Traffic Scheduling¶

Traffic scheduling controls when sessions start and when requests within sessions are dispatched. Veeksha provides two fundamentally different scheduling modes for different benchmarking scenarios.

Scheduling modes¶

Rate-Based (type: rate): Generates new sessions at a specified arrival rate, regardless of how many are currently in-flight. Models open-loop traffic.
Concurrency-Based (type: concurrent): Maintains a target number of active sessions. When one completes, another starts.

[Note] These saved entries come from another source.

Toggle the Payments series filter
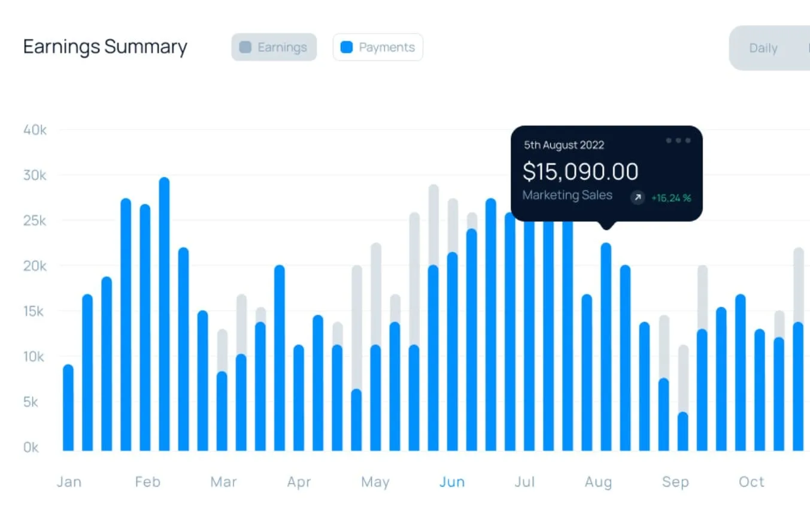The height and width of the screenshot is (532, 810). tap(378, 47)
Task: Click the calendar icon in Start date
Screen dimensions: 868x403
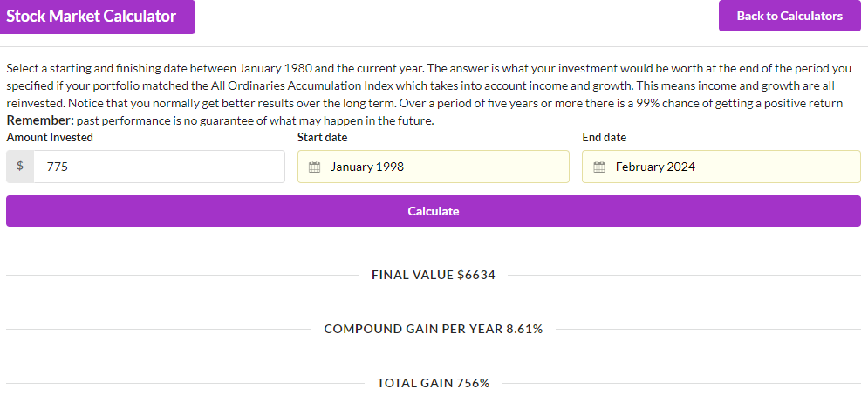Action: (x=315, y=167)
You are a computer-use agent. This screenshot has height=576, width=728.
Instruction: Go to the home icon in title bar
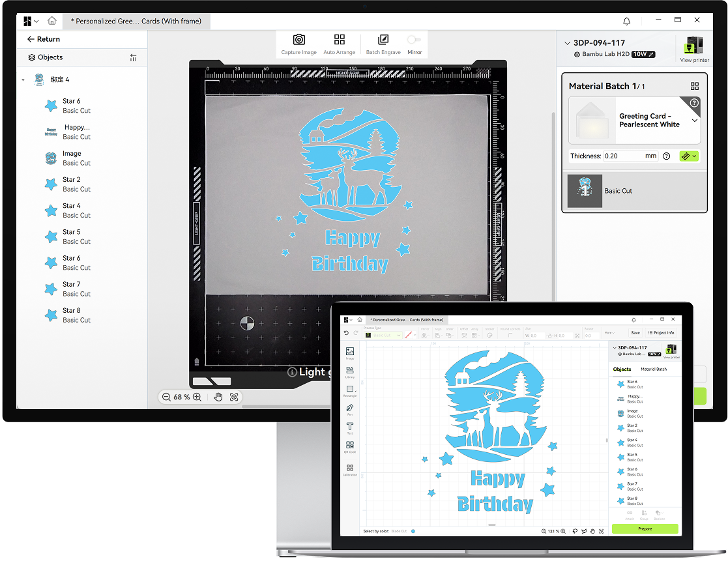point(52,21)
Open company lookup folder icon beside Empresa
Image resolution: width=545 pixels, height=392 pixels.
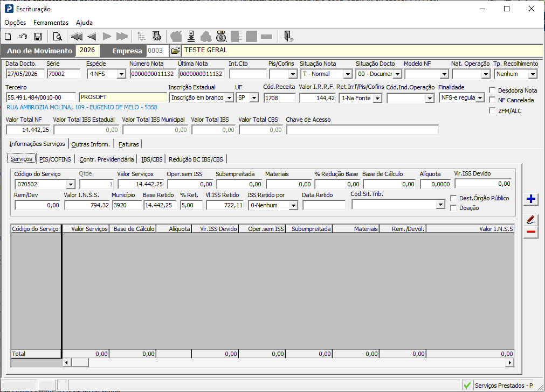[x=176, y=51]
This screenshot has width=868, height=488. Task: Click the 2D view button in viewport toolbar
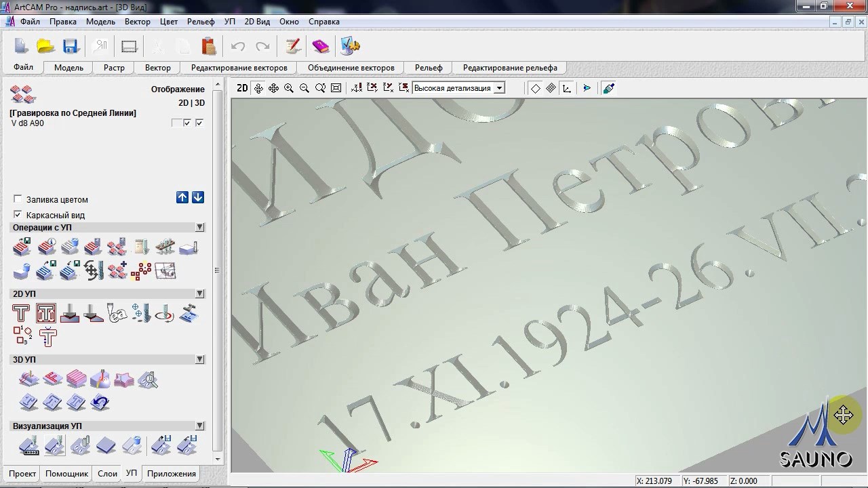242,88
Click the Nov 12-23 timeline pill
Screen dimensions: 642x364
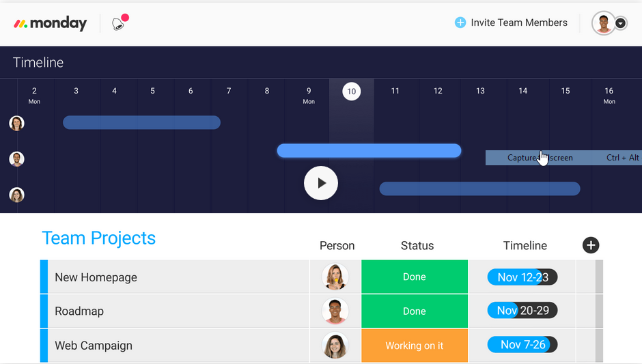pos(522,277)
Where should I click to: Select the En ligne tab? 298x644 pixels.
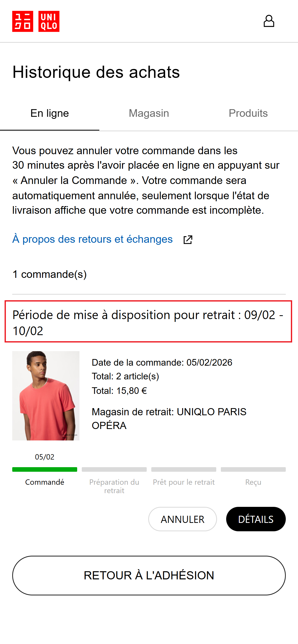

Models closed-loop traffic.

When to Use Each Mode¶
Scenario	Mode	Rationale
Latency under load	Rate-based	Measure how latency degrades as rate increases
Maximum throughput	Concurrent	Saturate the system to find peak capacity
Production traffic modeling	Rate-based (Poisson)	Poisson arrivals model realistic bursty traffic
Capacity planning	Rate-based	Find the rate where latency SLOs are met
Stress testing	Concurrent (high)	Push beyond normal operating conditions

Rate-based scheduling¶

Sessions arrive according to an interval generator:

traffic_scheduler:
  type: rate
  interval_generator:
    type: poisson
    arrival_rate: 10.0
  cancel_session_on_failure: true

How it works:

RateTrafficScheduler generates inter-arrival times from the interval generator
Each session’s root requests are scheduled at the computed arrival time
Sessions are dispatched regardless of current system load

Interval Generators:

poisson (recommended for realism)

Exponentially-distributed intervals with given mean rate:

interval_generator:
  type: poisson
  arrival_rate: 10.0  # 10 sessions/second average

Captures real-world bursty arrival patterns.

gamma

Gamma-distributed intervals (generalization of Poisson):

interval_generator:
  type: gamma
  arrival_rate: 10.0
  shape: 2.0  # Higher = less variance

fixed

Constant intervals for uniform traffic:

interval_generator:
  type: fixed
  interval: 0.1  # Exactly 100ms between sessions

Concurrency-based scheduling¶

Maintains a fixed number of concurrent sessions:

traffic_scheduler:
  type: concurrent
  target_concurrent_sessions: 8
  rampup_seconds: 10
  cancel_session_on_failure: true

How it works:

ConcurrentTrafficScheduler tracks active session count
When a session completes, it activates a pending one
Ramp-up gradually increases concurrency from 0 to target

Ramp-up Behavior:

Concurrency
    ▲
    │                    ┌────────────────────
  8 │                   ╱
    │                  ╱
  4 │                 ╱
    │                ╱
  0 │───────────────╱
    └──────────────────────────────────────▶ Time
    0            10s (rampup)         ...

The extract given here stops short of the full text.